Applying to and being accepted into law school is the next step. The typical length of a law school program is three years, with a professional Juris Doctor (J.D.) degree as the end result. You will study broad law issues in your first year, but in your second and third years, you should have more choices in your course selection to concentrate on estate law. You must take and pass the bar exam after completing law school. A license to practice law in your state must be obtained by passing the bar exam.

There are two ways to progress into a specialist in estate law from there. You have the option of working as an estate planning apprentice or entry-level employee, or you can continue your education for an additional two years to obtain a master’s degree in estate law. You’ll have the knowledge and abilities required to start practicing estate planning law independently.

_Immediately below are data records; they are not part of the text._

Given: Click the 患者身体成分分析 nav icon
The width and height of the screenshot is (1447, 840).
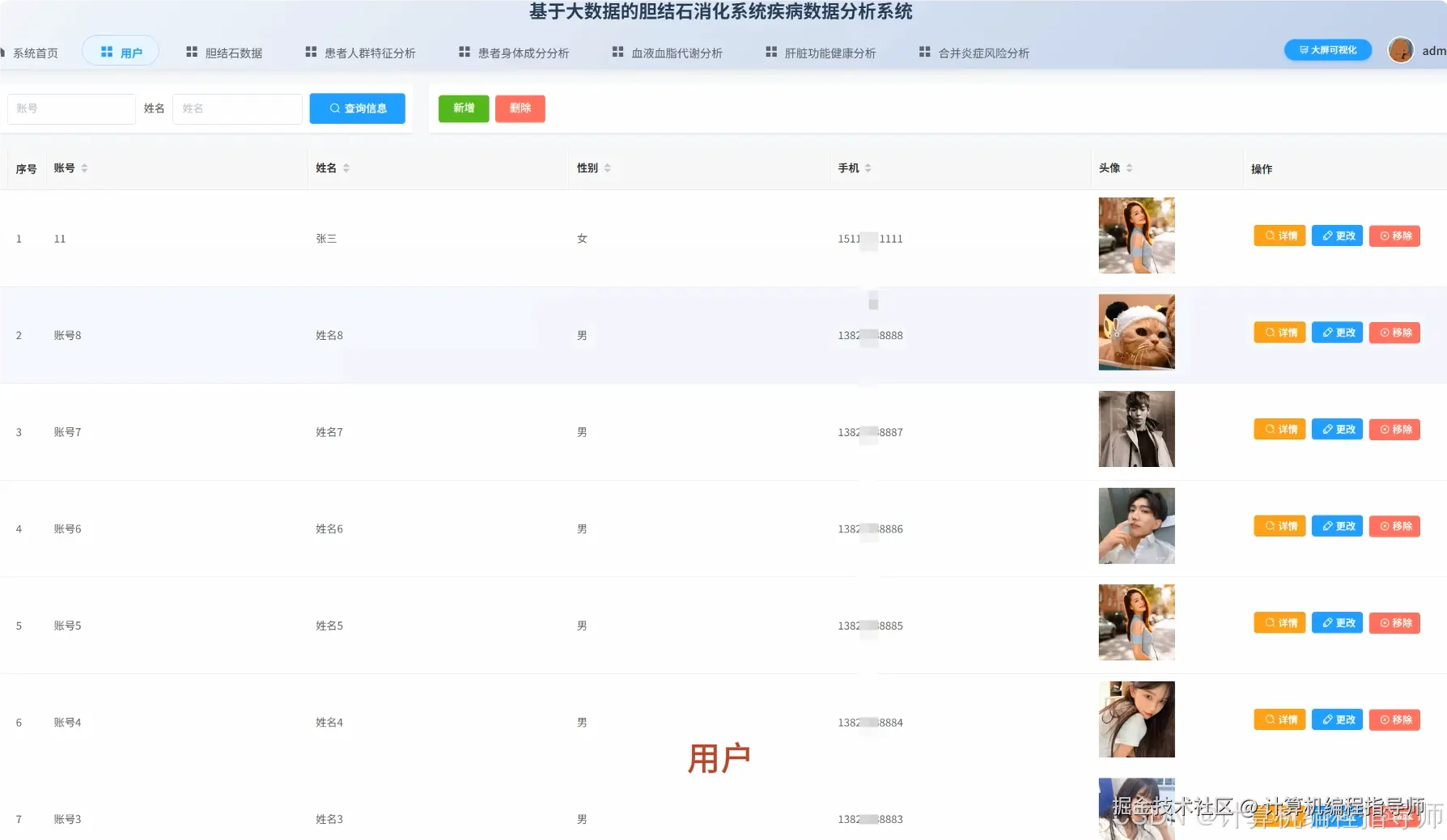Looking at the screenshot, I should click(463, 52).
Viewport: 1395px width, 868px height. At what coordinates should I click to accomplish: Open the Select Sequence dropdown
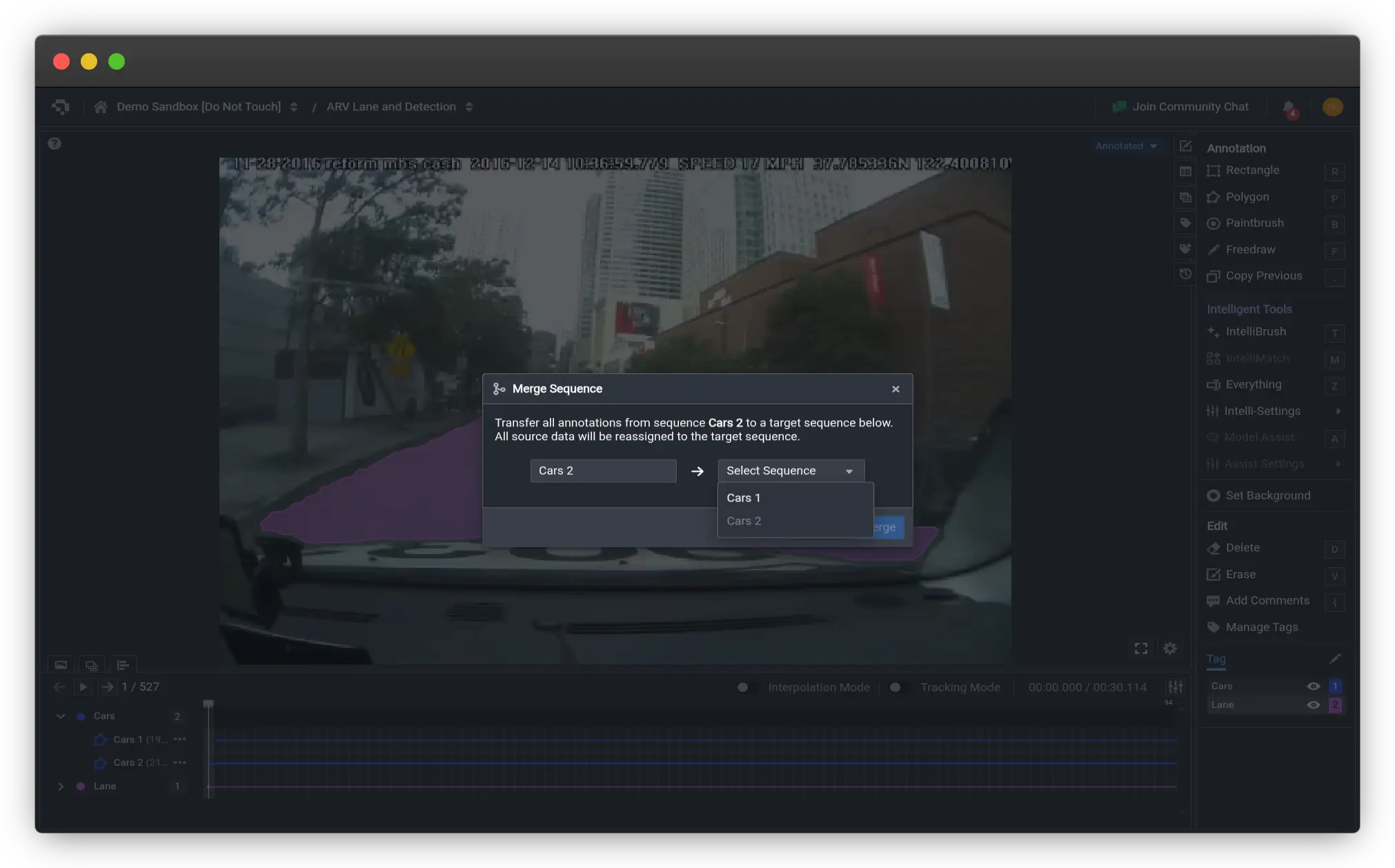[791, 471]
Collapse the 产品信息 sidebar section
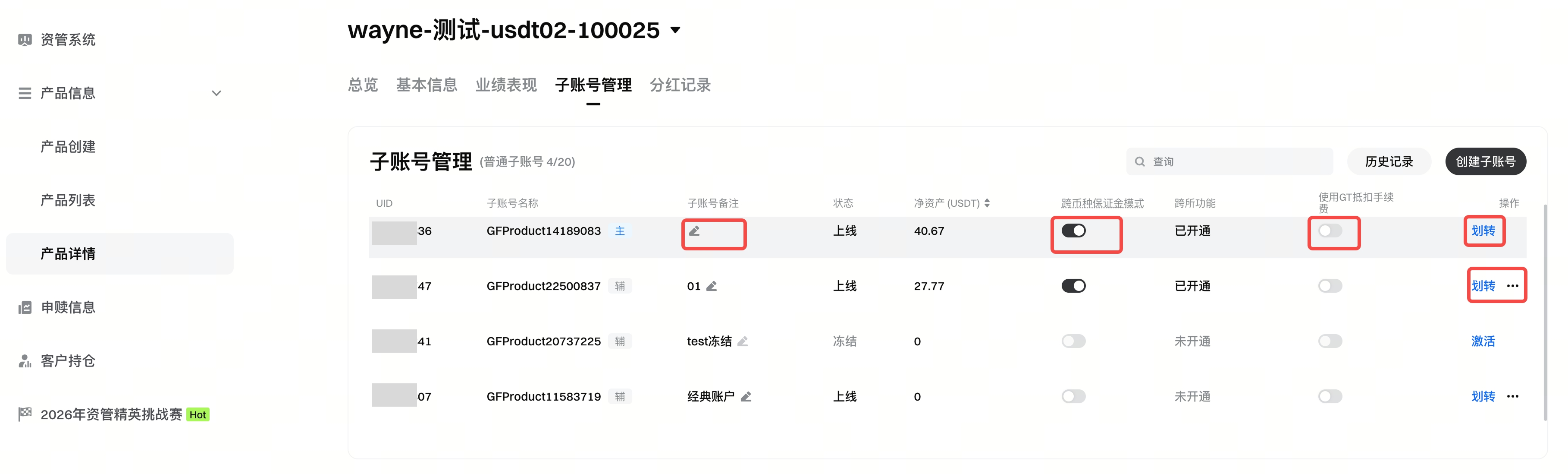This screenshot has height=474, width=1568. click(x=216, y=93)
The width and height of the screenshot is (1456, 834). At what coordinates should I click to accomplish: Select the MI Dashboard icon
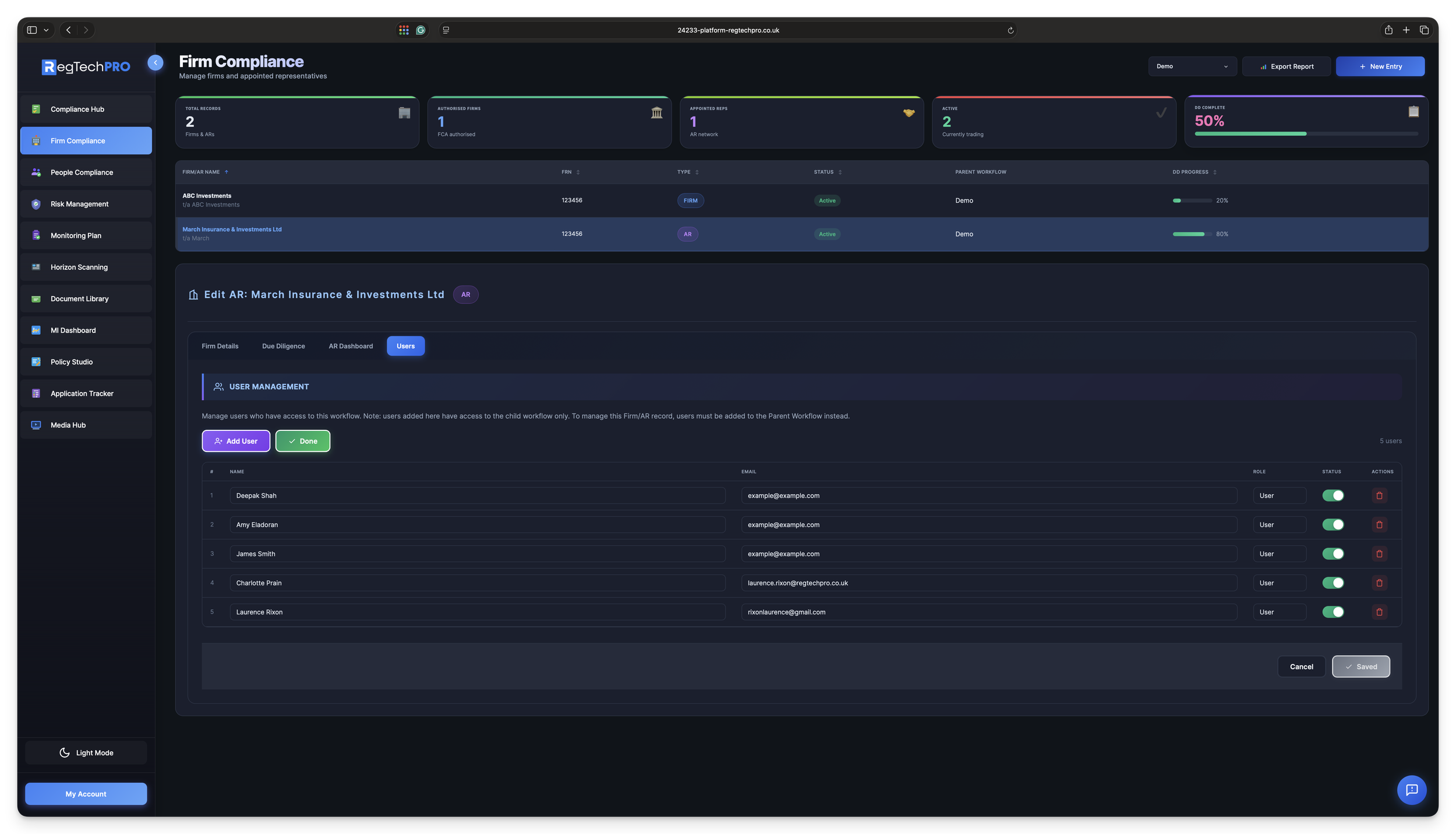36,330
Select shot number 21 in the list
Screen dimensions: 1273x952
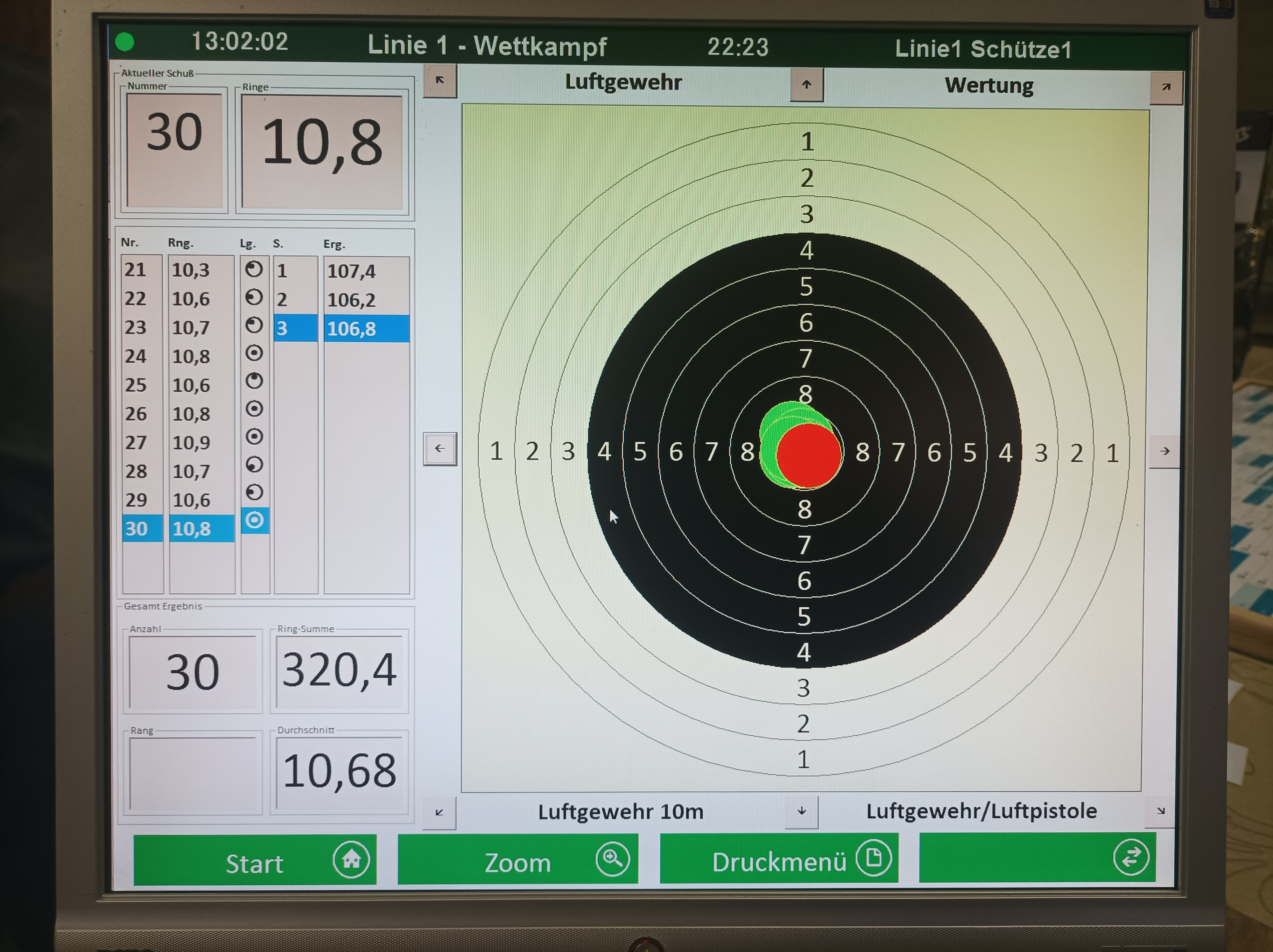136,270
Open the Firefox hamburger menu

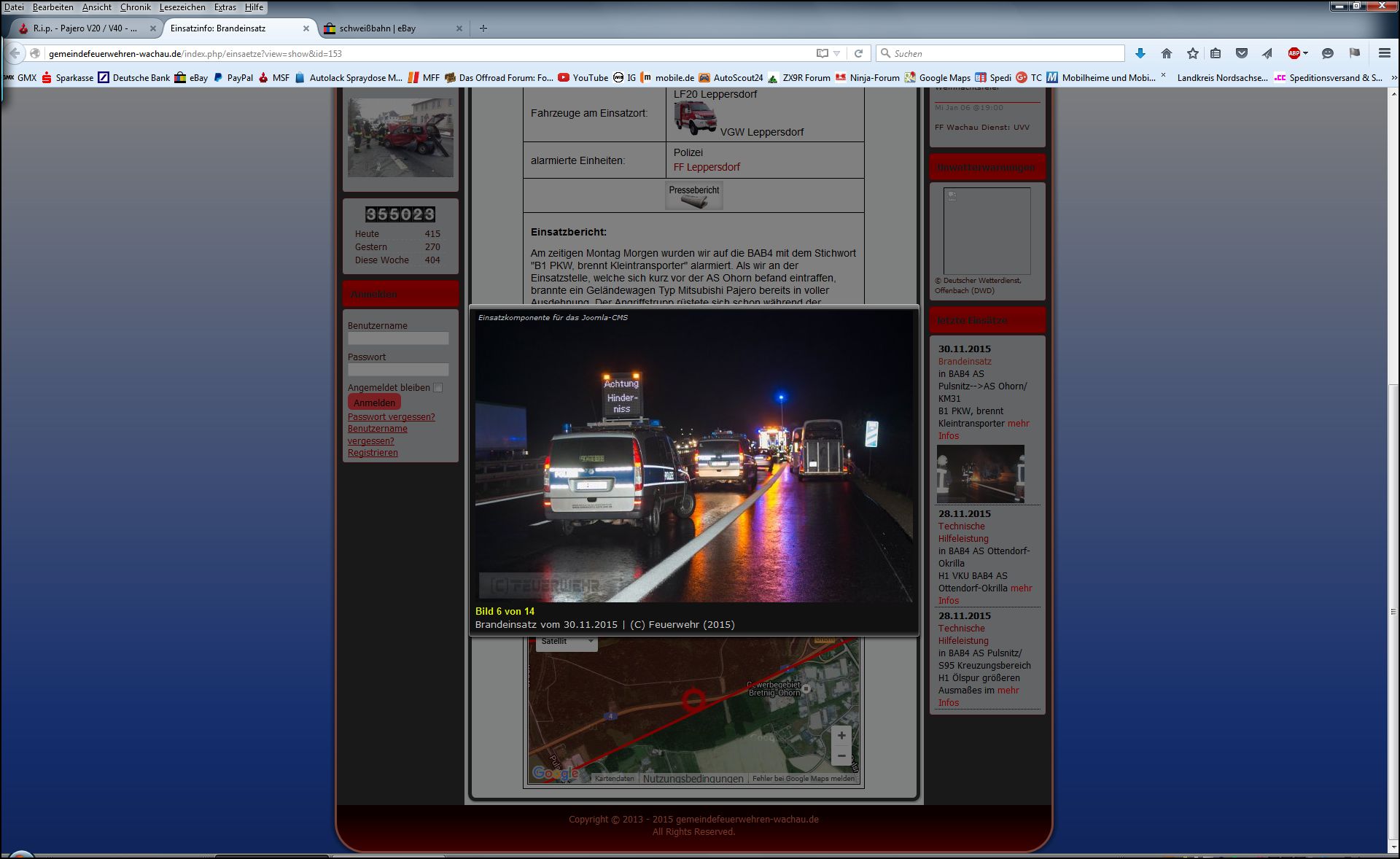pyautogui.click(x=1384, y=53)
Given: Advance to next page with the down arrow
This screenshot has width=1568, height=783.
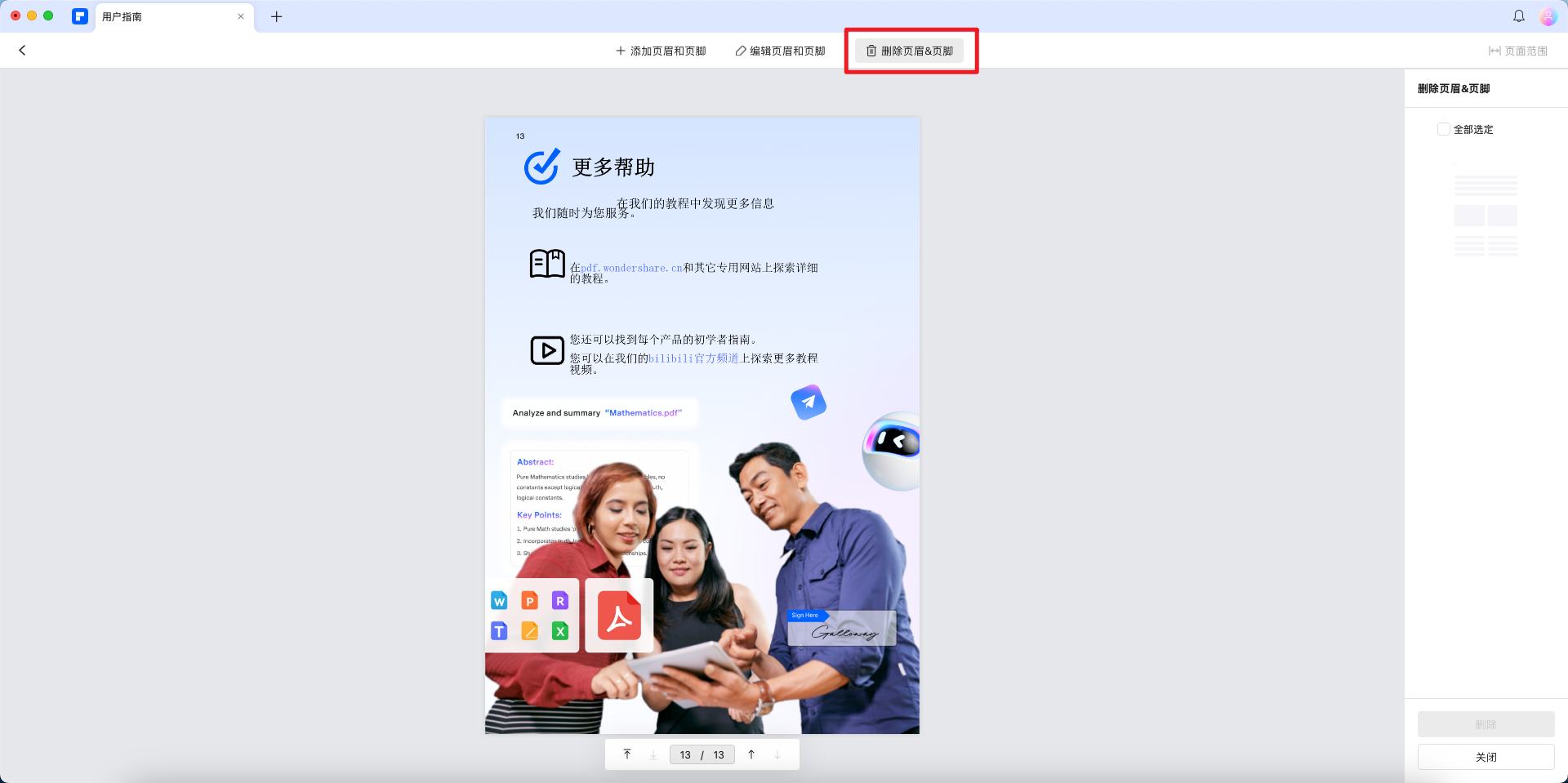Looking at the screenshot, I should pos(777,754).
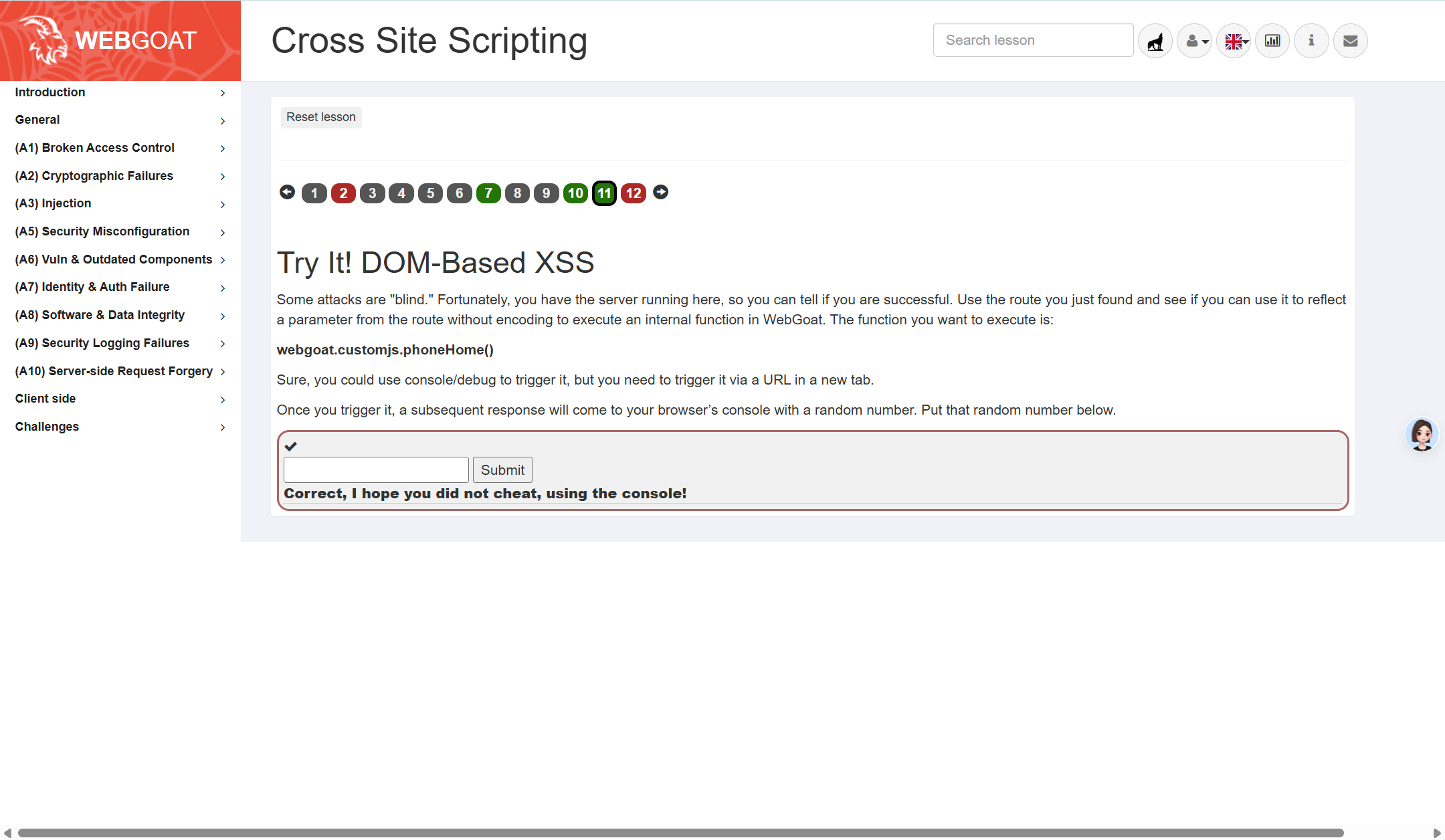Click the assistant avatar on right edge

point(1422,435)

Estate Planning Attorney Pay Information

The information below has been duly researched and is provided here. While the income and growth information is based on the latest data released by the Bureau of Labor Statistics. The annual average salary is $136,260 and the hourly average is $66.

How much money do Estate Planning Lawyers make compared to other professions?

According to the most recent data on employment in the US, estate planning attorneys can expect to earn an average yearly salary of $136,260, or $66 per hour.

How has the job growth for Estate Planning Lawyers compared to other professions?

For a total of 822,500 people employed in the career nationwide by 2024, 43,800 jobs will change. This represents a 5.6% change in growth over the following 10 years, giving the career an above-average growth rate nationally.